TASK DETAILS:
Reproduce each of the records below verbatim, line for line, with no changes.
--- start of PROVIDED DATA ---
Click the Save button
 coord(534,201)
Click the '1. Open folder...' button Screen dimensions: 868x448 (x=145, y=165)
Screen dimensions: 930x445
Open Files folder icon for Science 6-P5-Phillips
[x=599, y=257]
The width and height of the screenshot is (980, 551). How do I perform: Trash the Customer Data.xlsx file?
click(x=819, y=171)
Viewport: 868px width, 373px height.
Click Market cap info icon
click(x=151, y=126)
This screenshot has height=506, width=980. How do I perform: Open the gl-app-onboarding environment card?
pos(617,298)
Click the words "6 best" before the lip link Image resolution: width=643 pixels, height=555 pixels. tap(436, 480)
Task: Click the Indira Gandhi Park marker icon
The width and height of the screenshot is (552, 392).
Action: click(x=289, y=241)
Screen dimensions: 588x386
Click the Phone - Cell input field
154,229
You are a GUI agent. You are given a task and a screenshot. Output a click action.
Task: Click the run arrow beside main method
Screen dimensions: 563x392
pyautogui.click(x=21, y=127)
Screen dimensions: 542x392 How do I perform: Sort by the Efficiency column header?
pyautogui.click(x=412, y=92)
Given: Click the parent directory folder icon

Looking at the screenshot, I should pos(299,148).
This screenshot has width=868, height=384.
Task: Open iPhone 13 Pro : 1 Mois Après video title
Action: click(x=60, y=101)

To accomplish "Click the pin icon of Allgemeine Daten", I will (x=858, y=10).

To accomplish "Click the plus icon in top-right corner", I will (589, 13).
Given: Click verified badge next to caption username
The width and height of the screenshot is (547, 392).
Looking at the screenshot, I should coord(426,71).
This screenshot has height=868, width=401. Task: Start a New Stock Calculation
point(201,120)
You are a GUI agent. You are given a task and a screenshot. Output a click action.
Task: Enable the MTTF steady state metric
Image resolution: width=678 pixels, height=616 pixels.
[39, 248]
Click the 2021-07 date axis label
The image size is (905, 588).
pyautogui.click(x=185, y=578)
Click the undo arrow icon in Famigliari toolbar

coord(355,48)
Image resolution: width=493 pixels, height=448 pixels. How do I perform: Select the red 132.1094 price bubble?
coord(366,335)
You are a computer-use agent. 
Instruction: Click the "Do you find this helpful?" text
--- end of PROVIDED DATA ---
FINISHED TASK:
Click the Save button
 coord(534,201)
Click the '1. Open folder...' button Screen dimensions: 868x448 (x=145, y=165)
Screen dimensions: 930x445
Open Files folder icon for Science 6-P5-Phillips
[x=599, y=257]
The width and height of the screenshot is (980, 551). How do I perform: Trash the Customer Data.xlsx file?
click(x=819, y=171)
Viewport: 868px width, 373px height.
Click Market cap info icon
click(x=151, y=126)
This screenshot has height=506, width=980. How do I perform: Open the gl-app-onboarding environment card?
pos(617,298)
Click the words "6 best" before the lip link Image resolution: width=643 pixels, height=555 pixels. tap(436, 480)
Task: Click the Indira Gandhi Park marker icon
The width and height of the screenshot is (552, 392).
Action: click(x=289, y=241)
Screen dimensions: 588x386
Click the Phone - Cell input field
154,229
You are a GUI agent. You are given a task and a screenshot. Output a click action.
Task: Click the run arrow beside main method
Screen dimensions: 563x392
pyautogui.click(x=21, y=127)
Screen dimensions: 542x392 How do I perform: Sort by the Efficiency column header?
pyautogui.click(x=412, y=92)
Given: Click the parent directory folder icon

Looking at the screenshot, I should pos(299,148).
This screenshot has width=868, height=384.
Task: Open iPhone 13 Pro : 1 Mois Après video title
Action: click(x=60, y=101)

To accomplish "Click the pin icon of Allgemeine Daten", I will (x=858, y=10).

To accomplish "Click the plus icon in top-right corner", I will (589, 13).
Given: Click verified badge next to caption username
The width and height of the screenshot is (547, 392).
Looking at the screenshot, I should coord(426,71).
This screenshot has height=868, width=401. Task: Start a New Stock Calculation
point(201,120)
You are a GUI agent. You are given a task and a screenshot. Output a click action.
Task: Enable the MTTF steady state metric
Image resolution: width=678 pixels, height=616 pixels.
[39, 248]
Click the 2021-07 date axis label
The image size is (905, 588).
pyautogui.click(x=185, y=578)
Click the undo arrow icon in Famigliari toolbar

coord(355,48)
Image resolution: width=493 pixels, height=448 pixels. How do I perform: Select the red 132.1094 price bubble?
coord(366,335)
You are a computer-use agent. 
Instruction: Click the "Do you find this helpful?" text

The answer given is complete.